Updates
These functions are used to check if updates are required when matching data of new students to existing HEAT records. They return only the data that is different from your HEAT records, which can be copied to HEAT upload templates to bulk update records.
Get Updates
This function compares two DataFrame columns and returns a value if new_col is different to heat_col. This can help you identify where new data is different to existing HEAT records and therefore needs updating.
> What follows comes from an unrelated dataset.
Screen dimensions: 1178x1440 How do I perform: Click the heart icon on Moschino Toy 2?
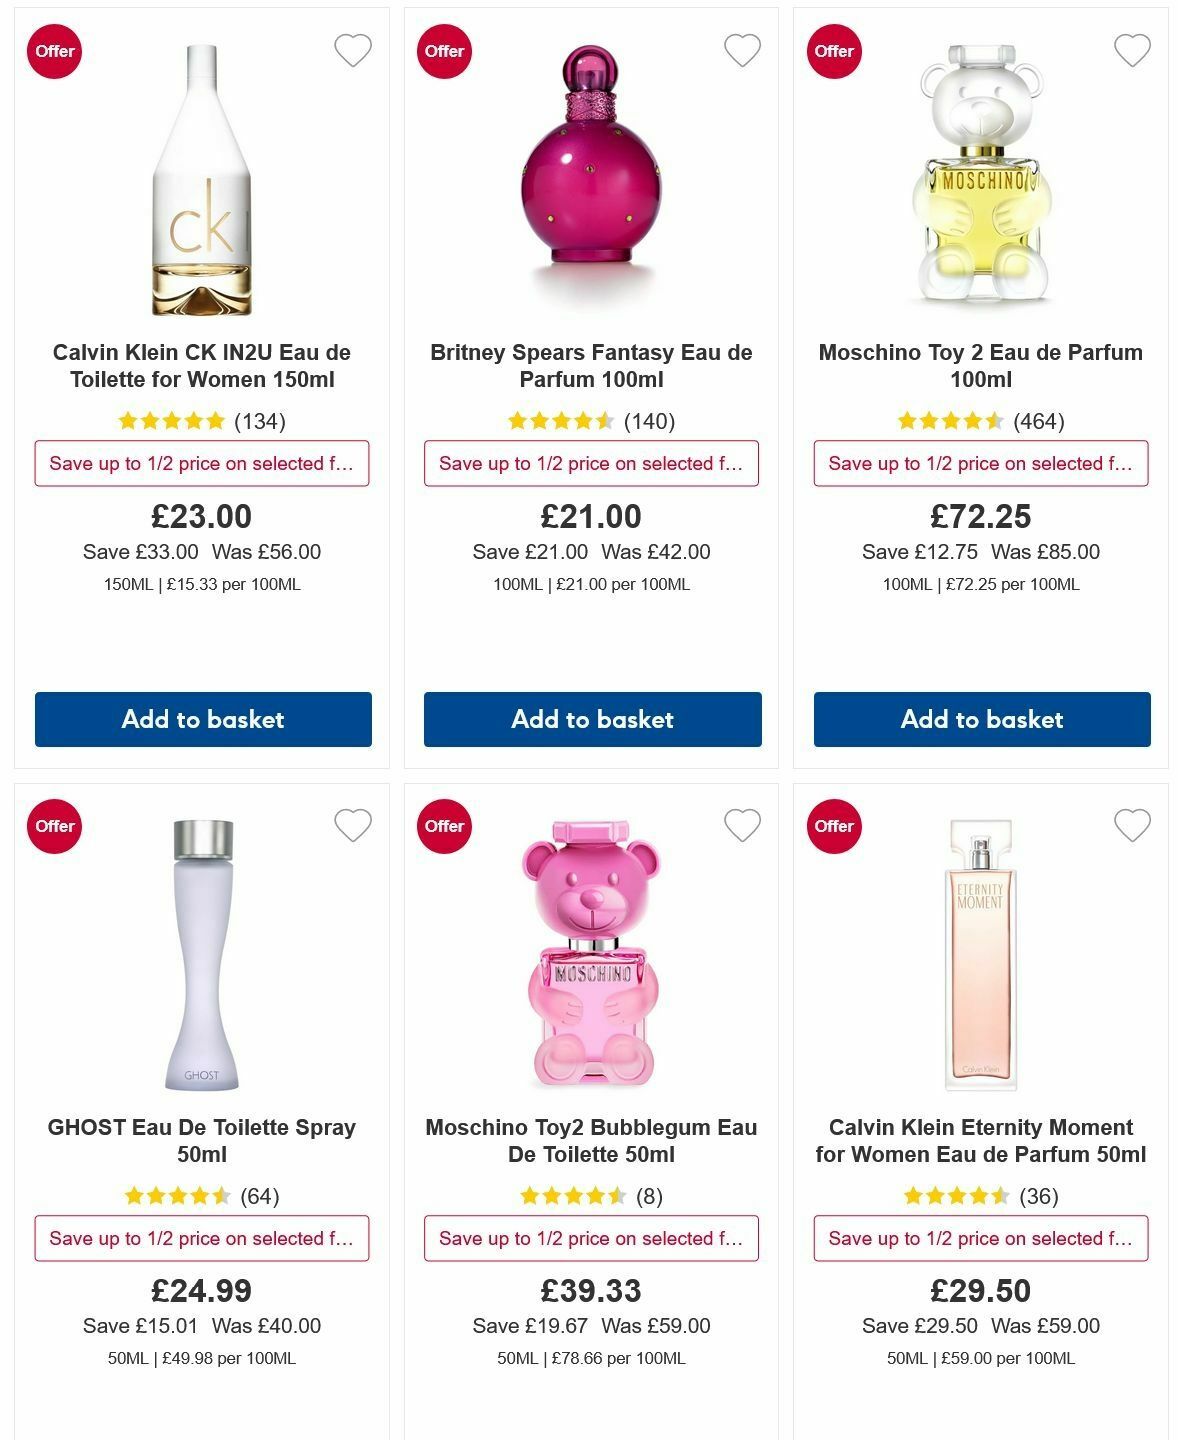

It returns a new column which only contains data that needs to be updated - so it can be copied to the HEAT import template.
Note
This function copies the original DataFrame in memory and does not modify your original DataFrame in place.
For example, if you have collected new student data and matched this to your existing HEAT records and discover that some students already have records, you can use this function to check if the new data is different to the current records. If there are differences, the new data will be returned in the return column so that you can easily identify changes.
Tip
If used on string columns, it will attempt to 'normalise' nulls by filling them with blank strings and then turning them to None. This should mean that no null values are returned as 'new' data.
import heat_helper as hh
import pandas as pd
# Example Data: we want to check if any postcodes in NEW Postcode
# are different to the existing HEAT Postcodes
#
# NEW Full Name NEW Postcode HEAT Postcode
# Jane Doe BB1 1AB AA1 1AA
# Mike Jones BB2 2BB BB2 2BB
# Thomas Smith CC3 3CC
# Sarah Brown DD4 4DD DD4 4DD
# Christopher Bloggs AA1 1AA None
df['Updated Postcodes'] = hh.get_updates(
df,
'NEW Postcode',
'HEAT Postcode'
)
# Result: Jane Doe's postcode needs updating, as does Christopher's
# (which was blank on HEAT)
#
# NEW Full Name NEW Postcode HEAT Postcode Updated Context
# Jane Doe BB1 1AB AA1 1AA BB1 1AB
# Mike Jones BB2 2BB BB2 2BB None
# Thomas Smith None CC3 3CC None
# Sarah Brown DD4 4DD DD4 4DD None
# Christopher Bloggs AA1 1AA None AA1 1AA
import heat_helper as hh
import pandas as pd
personal_columns_to_update = [
"First Name",
"Middle Name",
"Last Name",
"Date of Birth",
"Home Postcode",
"Last known Institution HEAT ID",
"Last known Institution Name",
"Individual Data Collection Date",
"Individual Data Collection Privacy Form",
"Phase Adjustment",
]
# Update person cols if new data is different to old
for col in personal_columns_to_update:
heat_col = f"HEAT: {col}"
update_col = f"Update: {col}"
df[update_col] = hh.get_updates(df, col, heat_col)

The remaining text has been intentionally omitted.